This is the day 1 post of the challenge quiz week:
Challenge Quiz Puzzle – Day 1:
Ram and Anuj were discussing about Congruent and Similar triangles. (To give some background, Ram and Anuj are decent in Math but have some specific weakness areas. However, they complement each other well, it is well-accepted that combined they would make an awe-inspiring mathematician)
Ram: If two triangles have all three sides equal, they would be congruent.
Anuj: And if they had three angles equal they would be similar. Bro, I hope you have something up your sleeve and are just building up with simple ideas. Given that we have named this Challenge Quiz and all that, you better turn up.
Ram: Dude, good things happen to those who wait. So, here goes. Consider triangles T1 and T2. I tell you that three angles of T1 are equal to the three angles of T2. Further, two sides of T1 are equal to two sides of T2. Can you say that the two triangles are congruent?

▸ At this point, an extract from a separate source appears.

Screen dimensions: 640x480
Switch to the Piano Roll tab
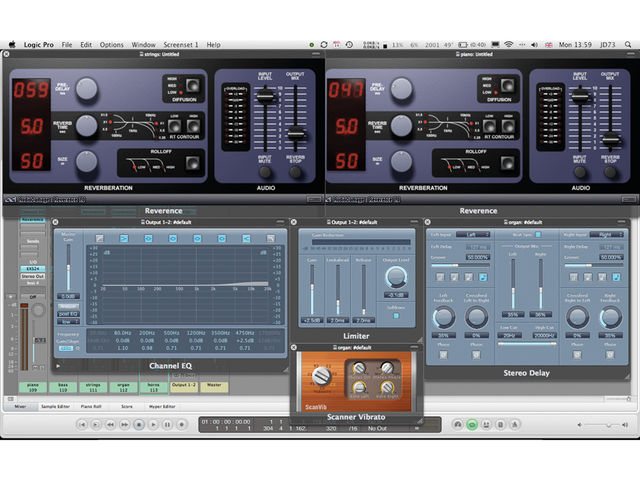tap(91, 407)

Anuj: I would think so. Am I missing something?
If Anuj missing something? Will the triangles be congruent? If so, prove it. Might they be not congruent? If so, give some two triangles T1 and T2 that satisfy the above-mentioned conditions that are not congruent.
Do this correctly and you are well on your way to mastering Geometry. From there on, it is a small step to IIM ABC 🙂
First up, let us gather the facts – two triangles have 3 angles and 2 sides equal.

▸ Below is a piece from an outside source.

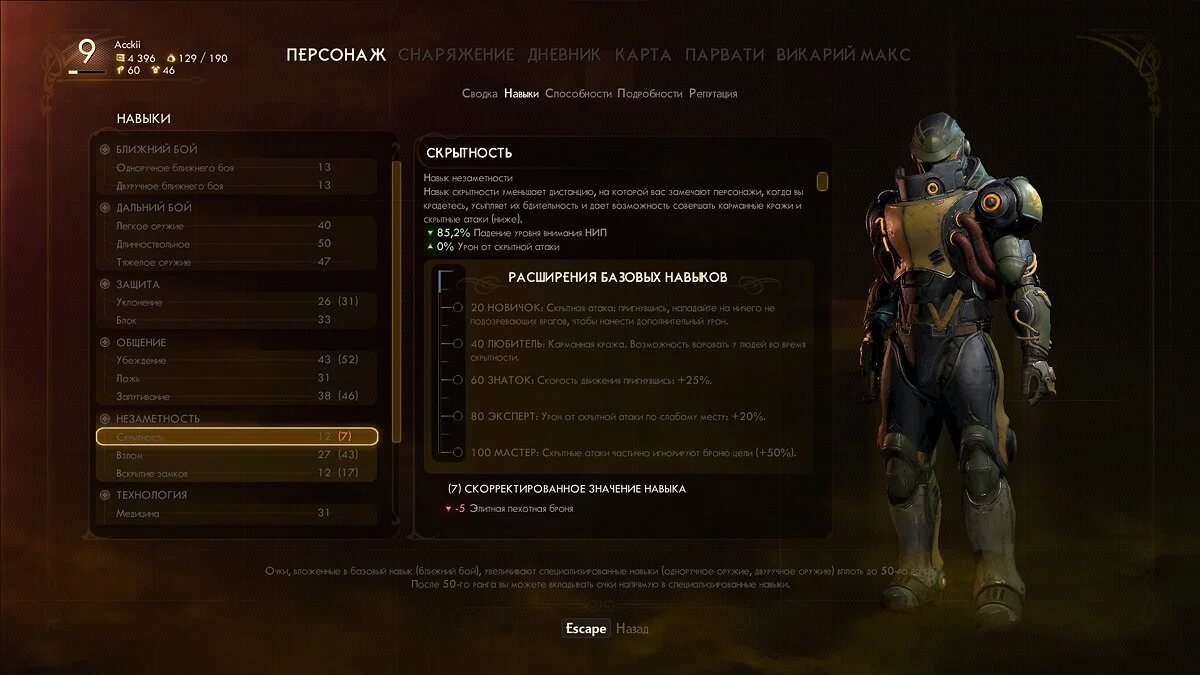This screenshot has width=1200, height=675.
Task: Click the bits currency icon near 4 396
Action: [x=120, y=58]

Inferences: The two triangles are definitely similar. They look frighteningly close to being congruent as well. But we know that two triangles are congruent only if we can establish SAS or ASA or SSS or RHS. For SAS, we need to worry about the angle being included. In other words, we need to check that we do not have an ASS of a question here.
Counter-intuitively, let us see if we can generate two triangles that satisfy the above condition but are not congruent. If we do not succeed, we can then try to establish that the two triangles have to be congruent.
So, we have two triangles with sides, say a, b and c and sides a, b and d that are similar. Question now is – can we have c and d to be distinct.
The two triangles are similar, so this would mean that the ratio of the sides is same. So, we can have a/a = b/b = c/d. In this case, c = d and we have two congruent triangles.
But the two triangles could be similar in some other orientation. As in the sides a, b and c could be in proportion respectively to d, a and b. (Or some other way – just ensure that we do not get two equal triangles).
So, now we have d/a = a/b = b/c. Or, ac = b2
Or, the three sides of the first triangle are in Geometric Progression. Perhaps they might be 1, 2, 4. Nope, that does not work as sum of two sides is less than the third side. They could be 1, 1.2 and 1.44. In which case we could have the second triangle is 1.2, 1.44 and 1.728. (There are infinitely many such triangle-pairs)
Woohoo! There we go. We have two triangles that have 5 out of the 6 metric same but are not congruent. Who wudda thunk? Does this make you give new respect to the term “included angle”. SAS implies congruence. If the angle were not the included angle, it could make an ASS of the solver.
Common errors that I found in solutions
- Students tend to think a lot in terms of triangles with integer sides. Step out of this natural number world. We are not in class VI.
- Students somehow want this to be a right-triangle. Why this fascination for Pythagoras theorem. In fact, we can prove that this is not a right triangle. The first person to prove that will get ___. Yeah, you guessed it right. The satisfaction of having gotten it right. If that cannot motivate you, nothing else can 🙂
I tried long and hard to force students to focus on the included angle part in SAS. This question drives that home fabulously.